**** Data to process ****

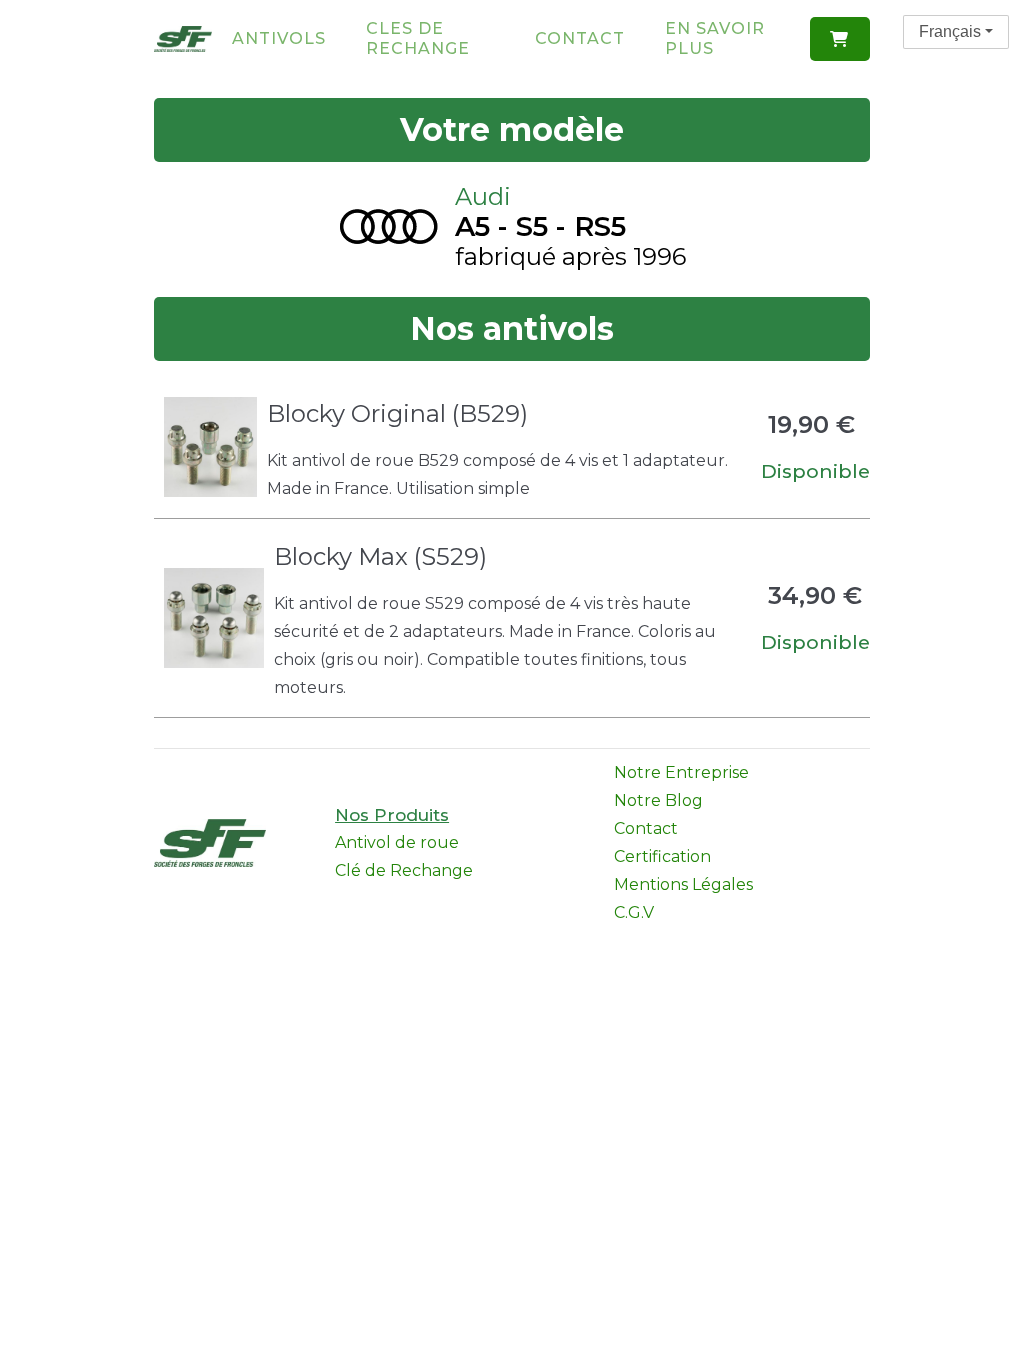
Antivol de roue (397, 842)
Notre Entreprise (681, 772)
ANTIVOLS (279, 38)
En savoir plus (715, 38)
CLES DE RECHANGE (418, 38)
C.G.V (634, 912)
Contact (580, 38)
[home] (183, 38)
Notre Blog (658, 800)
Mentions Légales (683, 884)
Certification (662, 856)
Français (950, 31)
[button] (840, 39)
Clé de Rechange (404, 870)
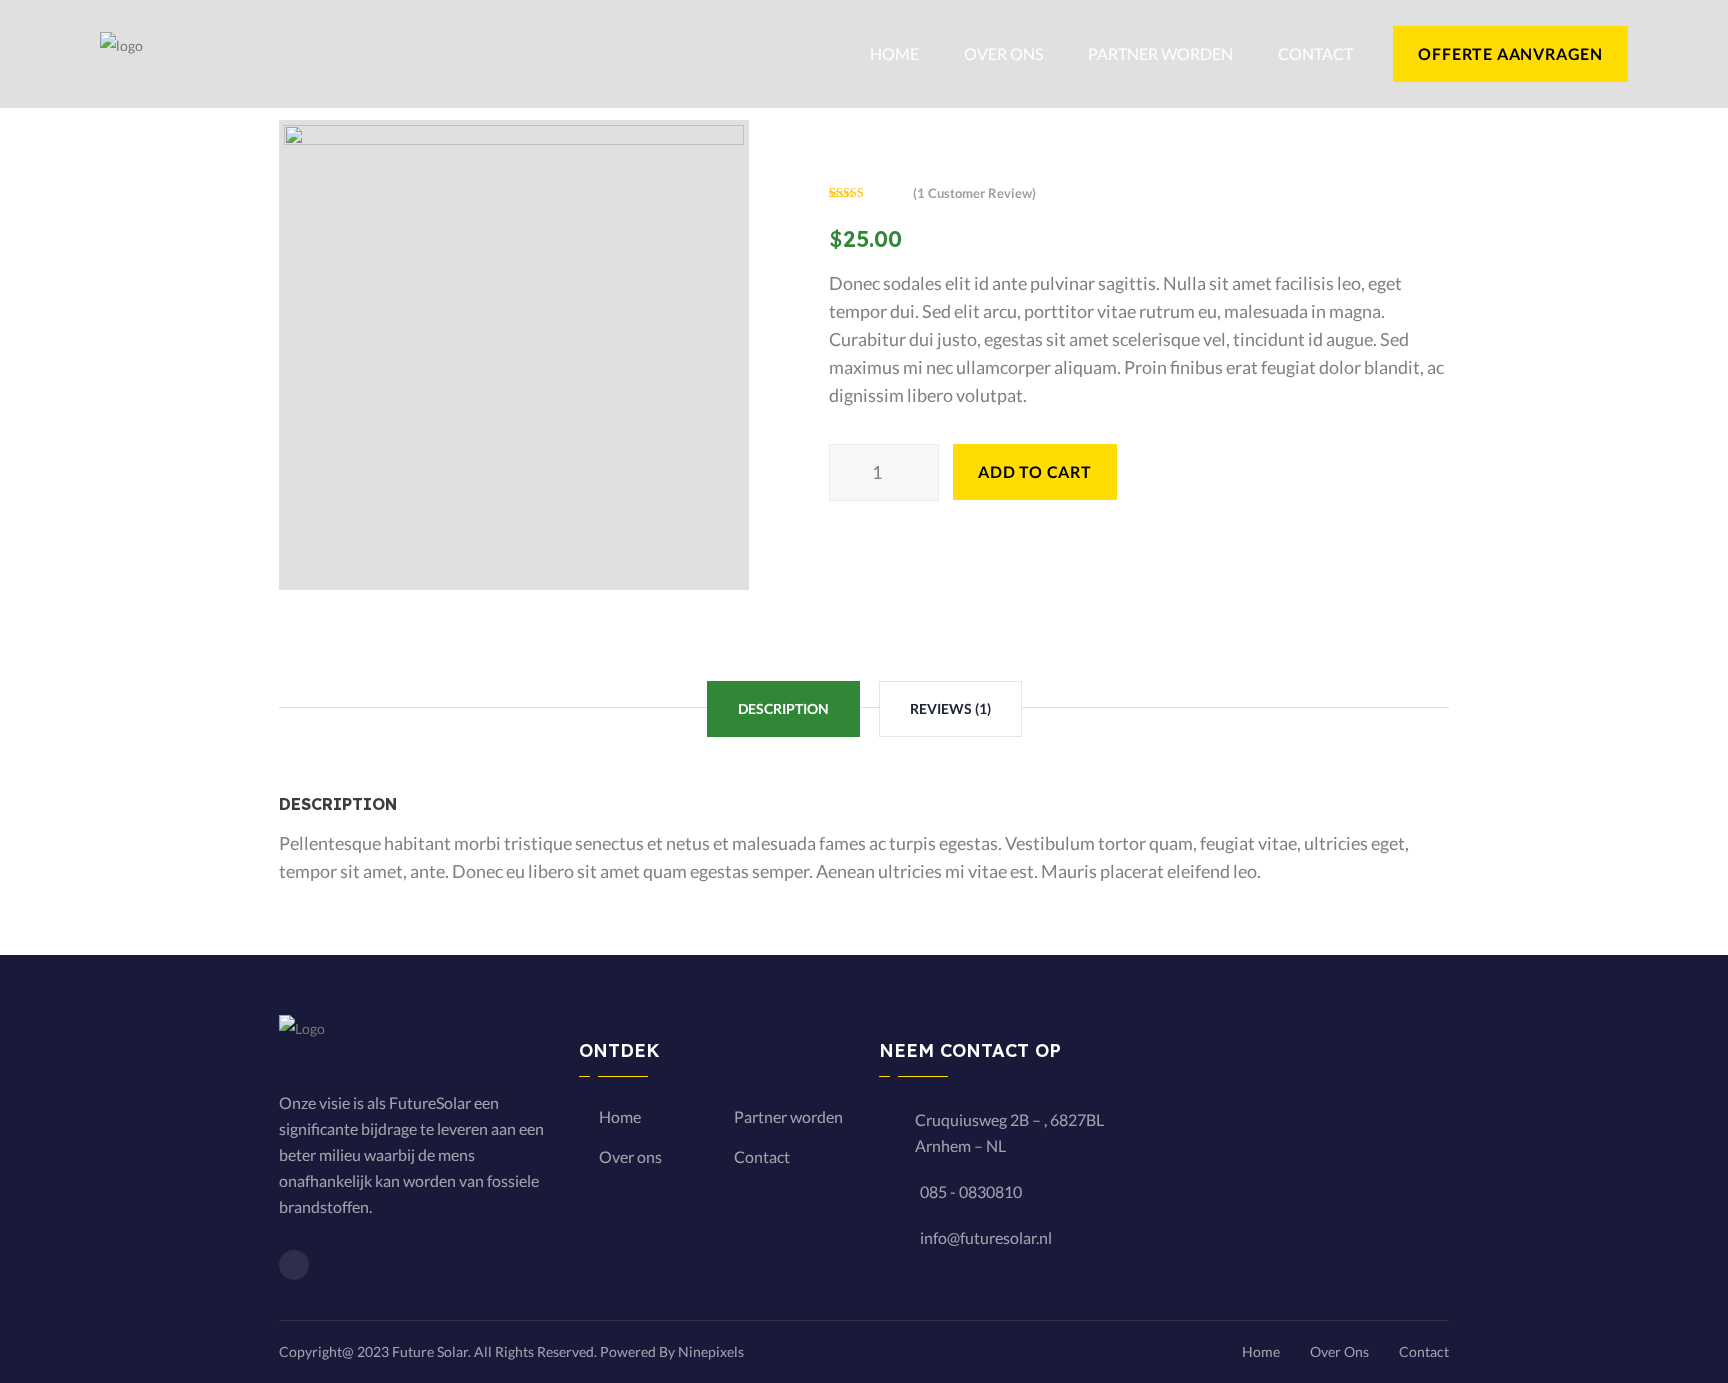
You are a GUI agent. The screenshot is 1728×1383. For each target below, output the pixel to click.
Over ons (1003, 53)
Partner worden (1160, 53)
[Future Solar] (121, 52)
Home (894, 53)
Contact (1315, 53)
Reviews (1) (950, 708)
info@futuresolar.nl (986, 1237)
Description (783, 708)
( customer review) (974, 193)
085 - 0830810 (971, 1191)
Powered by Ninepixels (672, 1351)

****

What you need to do » Only the pictures are to be left out; write out all the other data exactly.

The answer »
Antivol de roue (397, 842)
Notre Entreprise (681, 772)
ANTIVOLS (279, 38)
En savoir plus (715, 38)
CLES DE RECHANGE (418, 38)
C.G.V (634, 912)
Contact (580, 38)
[home] (183, 38)
Notre Blog (658, 800)
Mentions Légales (683, 884)
Certification (662, 856)
Français (950, 31)
[button] (840, 39)
Clé de Rechange (404, 870)
You are a GUI agent. The screenshot is 1728×1383. For each target below, output the pixel to click.
Over ons (1003, 53)
Partner worden (1160, 53)
[Future Solar] (121, 52)
Home (894, 53)
Contact (1315, 53)
Reviews (1) (950, 708)
info@futuresolar.nl (986, 1237)
Description (783, 708)
( customer review) (974, 193)
085 - 0830810 (971, 1191)
Powered by Ninepixels (672, 1351)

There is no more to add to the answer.